DLG2 expression was low in colon tumors and controlled signaling pathways
We could show that DLG2 gene expression was not significantly different between the ascending and descending colon in healthy controls (Log2 fold change = 0.04, p > 0.05; Fig. 6a). DLG2 expression in the tumor tissue was lower than the paired mucosa sample (Log2 fold change = 1.89, p <0.001), as well as the paired ascending and descending colon mucosa from the distal healthy colon tissue (Log2 fold change = 1.36, p< 0.05, Log2 fold change = 1.32, p < 0.05, respectively; Fig. 6a).
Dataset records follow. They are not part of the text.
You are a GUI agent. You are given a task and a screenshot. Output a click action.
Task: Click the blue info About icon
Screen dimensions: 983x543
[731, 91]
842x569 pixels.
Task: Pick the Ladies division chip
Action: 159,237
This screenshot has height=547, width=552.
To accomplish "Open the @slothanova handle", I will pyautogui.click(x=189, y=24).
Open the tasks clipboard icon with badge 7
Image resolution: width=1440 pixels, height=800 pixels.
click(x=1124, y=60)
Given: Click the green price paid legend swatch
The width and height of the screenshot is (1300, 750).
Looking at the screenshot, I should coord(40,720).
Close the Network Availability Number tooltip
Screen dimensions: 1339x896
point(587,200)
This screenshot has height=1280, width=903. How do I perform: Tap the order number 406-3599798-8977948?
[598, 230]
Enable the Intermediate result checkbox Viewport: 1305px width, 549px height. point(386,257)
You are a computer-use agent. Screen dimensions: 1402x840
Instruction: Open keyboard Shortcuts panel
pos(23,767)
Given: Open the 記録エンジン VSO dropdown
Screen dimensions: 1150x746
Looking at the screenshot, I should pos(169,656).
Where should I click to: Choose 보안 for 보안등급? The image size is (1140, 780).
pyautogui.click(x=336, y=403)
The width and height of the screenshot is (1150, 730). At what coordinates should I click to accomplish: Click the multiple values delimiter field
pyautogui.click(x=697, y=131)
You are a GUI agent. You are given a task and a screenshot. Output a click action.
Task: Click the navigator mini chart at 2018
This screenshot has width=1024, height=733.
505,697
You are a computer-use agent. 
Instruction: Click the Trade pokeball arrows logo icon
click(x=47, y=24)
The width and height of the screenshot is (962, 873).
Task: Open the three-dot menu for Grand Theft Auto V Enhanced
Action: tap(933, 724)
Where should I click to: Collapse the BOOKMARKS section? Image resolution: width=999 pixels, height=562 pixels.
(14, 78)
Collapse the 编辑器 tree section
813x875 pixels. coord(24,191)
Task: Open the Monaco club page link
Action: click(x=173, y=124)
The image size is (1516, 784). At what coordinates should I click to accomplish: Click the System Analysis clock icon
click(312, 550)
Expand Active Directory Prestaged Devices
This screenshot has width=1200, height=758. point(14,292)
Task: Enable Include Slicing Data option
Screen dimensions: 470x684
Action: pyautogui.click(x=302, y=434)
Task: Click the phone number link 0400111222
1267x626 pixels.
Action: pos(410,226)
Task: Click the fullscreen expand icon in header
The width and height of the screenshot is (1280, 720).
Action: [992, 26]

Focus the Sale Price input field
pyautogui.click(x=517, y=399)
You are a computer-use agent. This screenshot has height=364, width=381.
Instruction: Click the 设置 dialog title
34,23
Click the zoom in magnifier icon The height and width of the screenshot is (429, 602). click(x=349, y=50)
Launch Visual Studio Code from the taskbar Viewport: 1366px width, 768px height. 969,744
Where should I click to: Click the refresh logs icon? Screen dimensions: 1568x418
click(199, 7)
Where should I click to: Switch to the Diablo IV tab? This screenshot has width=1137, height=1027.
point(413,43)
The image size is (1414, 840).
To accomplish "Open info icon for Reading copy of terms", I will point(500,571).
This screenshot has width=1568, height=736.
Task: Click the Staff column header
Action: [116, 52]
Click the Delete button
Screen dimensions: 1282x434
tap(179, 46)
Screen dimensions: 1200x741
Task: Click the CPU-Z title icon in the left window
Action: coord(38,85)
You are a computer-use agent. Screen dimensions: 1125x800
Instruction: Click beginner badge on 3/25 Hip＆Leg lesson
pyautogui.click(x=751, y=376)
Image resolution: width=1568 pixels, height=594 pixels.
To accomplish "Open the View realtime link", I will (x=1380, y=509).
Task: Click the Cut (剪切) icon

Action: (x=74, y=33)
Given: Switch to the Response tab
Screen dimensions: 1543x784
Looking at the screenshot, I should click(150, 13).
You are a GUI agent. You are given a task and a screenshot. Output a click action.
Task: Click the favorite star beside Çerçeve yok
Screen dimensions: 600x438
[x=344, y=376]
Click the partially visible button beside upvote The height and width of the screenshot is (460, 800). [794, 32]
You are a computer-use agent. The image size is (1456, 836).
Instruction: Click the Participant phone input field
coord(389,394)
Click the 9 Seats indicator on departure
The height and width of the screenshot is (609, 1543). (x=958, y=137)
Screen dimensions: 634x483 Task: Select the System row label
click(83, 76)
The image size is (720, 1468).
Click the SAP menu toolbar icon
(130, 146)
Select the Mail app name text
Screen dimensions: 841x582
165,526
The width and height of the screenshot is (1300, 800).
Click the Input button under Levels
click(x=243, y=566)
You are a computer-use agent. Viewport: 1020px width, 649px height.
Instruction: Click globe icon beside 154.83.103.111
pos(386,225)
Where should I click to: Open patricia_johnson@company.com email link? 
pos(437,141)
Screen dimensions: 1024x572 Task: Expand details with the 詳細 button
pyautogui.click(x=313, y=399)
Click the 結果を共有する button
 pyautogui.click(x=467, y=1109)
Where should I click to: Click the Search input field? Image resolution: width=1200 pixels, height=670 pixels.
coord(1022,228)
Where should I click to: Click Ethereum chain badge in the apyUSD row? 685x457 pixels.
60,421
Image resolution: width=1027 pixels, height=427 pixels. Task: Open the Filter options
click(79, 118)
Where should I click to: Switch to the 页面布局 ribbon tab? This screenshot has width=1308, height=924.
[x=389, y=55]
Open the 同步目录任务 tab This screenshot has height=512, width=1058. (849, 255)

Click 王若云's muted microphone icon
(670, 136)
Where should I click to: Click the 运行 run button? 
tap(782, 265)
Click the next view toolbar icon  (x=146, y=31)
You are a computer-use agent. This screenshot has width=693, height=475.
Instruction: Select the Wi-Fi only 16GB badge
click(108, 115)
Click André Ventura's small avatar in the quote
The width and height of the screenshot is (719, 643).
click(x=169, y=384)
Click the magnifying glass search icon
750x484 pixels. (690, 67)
Using publicly available microarray colon adenoma data (Sabates-Beliver, Van der Flier et al. 2007) (GSE8671) we determined the expression of DLG2 relative to adenoma size. We could also show that DLG2 expression decreased as colon adenoma size increased to 1.1-1.5 cm and larger than 1.5 cm when compared to tumors under 1 cm in diameter (Log2 fold change = 1.32, p < 0.01 and Log2 fold change = 1.32, p < 0.01; Fig. 6b). To confirm these results, we determined proliferation in the colon cancer cells SW480 after DLG2 silencing or overexpression, DLG2 silencing resulted in an increase in SW480 proliferation (29.4% more cells, p < 0.001; Fig. 6c) and overexpression resulted in a decrease in proliferation (19.6% less cells, p < 0.001; Fig. 6c) compared to the control, 48 hours after transfection. We detected lower level of NLRP3 (Log2 fold change = -1.1, p < 0.05; Fig. 6d), and higher levels of NFKBIZ (Log2 fold change = 1.05, p < 0.05; Fig. 6e) and FOXO3 (Log2 fold change = 0.53, p < 0.05; Fig. 6f) gene expressions after DLG2 overexpression and compared to the mock transfection. At the protein level we subsequently determined that the percentage of phosphorylation of AKT (15.0%, p < 0.05; Fig. 6g), FOXO3 (26.4%, p < 0.05; Fig. 6h), and S6 (51.2%, p < 0.05; Fig. 6i) was lower in Sw480 cells overexpressing DLG2, as visualized in a representative immunoblot (Fig. 6j).